Le montage reste visible. Les détourages approximatifs, les changements d’échelle impossibles ou les effets numériques assumés ne cherchent jamais l’illusion réaliste. Au contraire, ils rappellent que ces images sont fabriquées, copiées, déplacées, recyclées. D.O.G.S. parle autant de notre rapport aux images que des images elles-mêmes : leur vitesse de circulation, leur obsolescence, leur pouvoir de fascination et leur capacité à devenir virales indépendamment de leur contenu.
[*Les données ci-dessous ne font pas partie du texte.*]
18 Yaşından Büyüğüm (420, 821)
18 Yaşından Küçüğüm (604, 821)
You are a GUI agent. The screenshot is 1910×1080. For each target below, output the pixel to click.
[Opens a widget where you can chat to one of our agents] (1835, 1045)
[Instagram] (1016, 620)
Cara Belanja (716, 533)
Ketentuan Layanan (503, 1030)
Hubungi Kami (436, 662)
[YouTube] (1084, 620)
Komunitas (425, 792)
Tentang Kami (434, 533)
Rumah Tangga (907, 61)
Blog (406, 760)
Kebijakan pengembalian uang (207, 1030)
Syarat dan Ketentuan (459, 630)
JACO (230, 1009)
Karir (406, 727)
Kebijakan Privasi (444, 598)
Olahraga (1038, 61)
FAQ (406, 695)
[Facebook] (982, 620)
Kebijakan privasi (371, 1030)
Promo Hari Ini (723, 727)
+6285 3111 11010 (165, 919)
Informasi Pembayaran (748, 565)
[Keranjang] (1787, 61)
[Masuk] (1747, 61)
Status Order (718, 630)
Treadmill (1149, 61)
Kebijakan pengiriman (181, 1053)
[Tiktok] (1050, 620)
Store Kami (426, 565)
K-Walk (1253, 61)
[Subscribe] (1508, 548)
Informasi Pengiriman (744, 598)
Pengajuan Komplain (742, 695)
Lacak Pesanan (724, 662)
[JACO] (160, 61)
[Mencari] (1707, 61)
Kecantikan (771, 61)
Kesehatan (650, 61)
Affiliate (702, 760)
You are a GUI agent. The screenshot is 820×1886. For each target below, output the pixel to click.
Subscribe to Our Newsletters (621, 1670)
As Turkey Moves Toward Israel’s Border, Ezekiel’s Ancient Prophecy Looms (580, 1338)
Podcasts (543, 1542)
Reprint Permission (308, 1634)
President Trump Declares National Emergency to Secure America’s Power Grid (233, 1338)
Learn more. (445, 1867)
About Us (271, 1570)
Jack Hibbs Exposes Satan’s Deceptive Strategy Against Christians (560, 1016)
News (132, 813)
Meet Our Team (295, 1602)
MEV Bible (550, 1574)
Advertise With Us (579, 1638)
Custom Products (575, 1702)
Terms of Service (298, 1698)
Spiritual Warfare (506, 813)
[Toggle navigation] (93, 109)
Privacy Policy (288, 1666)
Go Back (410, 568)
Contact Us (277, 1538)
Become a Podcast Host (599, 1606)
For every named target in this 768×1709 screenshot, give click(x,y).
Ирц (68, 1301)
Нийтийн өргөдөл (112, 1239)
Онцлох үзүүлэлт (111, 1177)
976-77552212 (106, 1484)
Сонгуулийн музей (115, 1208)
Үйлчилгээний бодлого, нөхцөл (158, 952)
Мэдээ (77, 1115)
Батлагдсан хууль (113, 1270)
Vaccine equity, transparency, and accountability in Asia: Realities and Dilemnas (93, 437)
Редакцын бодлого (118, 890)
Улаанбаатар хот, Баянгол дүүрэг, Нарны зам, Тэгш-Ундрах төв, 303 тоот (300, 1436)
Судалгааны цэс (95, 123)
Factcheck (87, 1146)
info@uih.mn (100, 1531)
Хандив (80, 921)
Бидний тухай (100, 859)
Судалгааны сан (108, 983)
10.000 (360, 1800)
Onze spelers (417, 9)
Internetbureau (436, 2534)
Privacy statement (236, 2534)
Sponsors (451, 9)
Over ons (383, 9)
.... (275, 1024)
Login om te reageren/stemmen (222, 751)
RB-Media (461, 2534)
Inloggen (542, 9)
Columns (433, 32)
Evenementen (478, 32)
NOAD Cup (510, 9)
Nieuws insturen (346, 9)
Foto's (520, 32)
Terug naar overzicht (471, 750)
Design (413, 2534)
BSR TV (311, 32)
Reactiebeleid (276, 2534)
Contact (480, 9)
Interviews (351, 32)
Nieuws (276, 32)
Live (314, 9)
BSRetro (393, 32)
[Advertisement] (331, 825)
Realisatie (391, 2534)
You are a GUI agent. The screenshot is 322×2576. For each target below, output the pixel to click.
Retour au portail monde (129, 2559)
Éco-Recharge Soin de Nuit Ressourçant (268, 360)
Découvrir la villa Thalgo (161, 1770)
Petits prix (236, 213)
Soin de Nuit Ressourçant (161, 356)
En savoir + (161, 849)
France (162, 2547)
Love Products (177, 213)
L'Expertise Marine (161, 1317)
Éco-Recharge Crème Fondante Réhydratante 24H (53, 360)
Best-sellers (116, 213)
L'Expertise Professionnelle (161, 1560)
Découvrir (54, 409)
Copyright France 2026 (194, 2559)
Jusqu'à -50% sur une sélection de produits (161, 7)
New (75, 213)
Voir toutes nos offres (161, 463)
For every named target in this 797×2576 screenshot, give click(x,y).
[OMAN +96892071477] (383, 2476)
Développée en ligne avant d’exister dans des espaces d’exposition, la série s’est progressivement propagée hors du champ artistique, reprise sur les réseaux sociaux sous forme de mèmes, de détournements ou de produits dérivés. Cette dissémination fait pleinement partie du projet. Les images ne sont plus des objets fixes mais des éléments instables, capables de muter et d’échapper à leur auteur.

Entre humour absurde et vision post-apocalyptique, D.O.G.S. compose ainsi une mythologie contemporaine nourrie par internet, où le trivial devient monumental et où le chaos visuel du monde numérique finit par contaminer le réel.


Ce projet est uniquement diffusé, par sa nature je refuse d’en faire commerce.
La plupart du temps je le montre sous forme de dos bleus qui sont détruits à la fin de l’exposition.



Ce projet existe sous plusieurs formes : originellement posté sur instagram, une de ses images (la template de meme “Dust Storm Dog”, avec une photo de tempête de sable prise par le photographe américain Jerry Ferguson) est devenue virale et a été publiée dans le monde entier.
Un livre a été édité par les Editions de la Vie Moderne.
Il a été publié dans les magazine Fisheye et Society.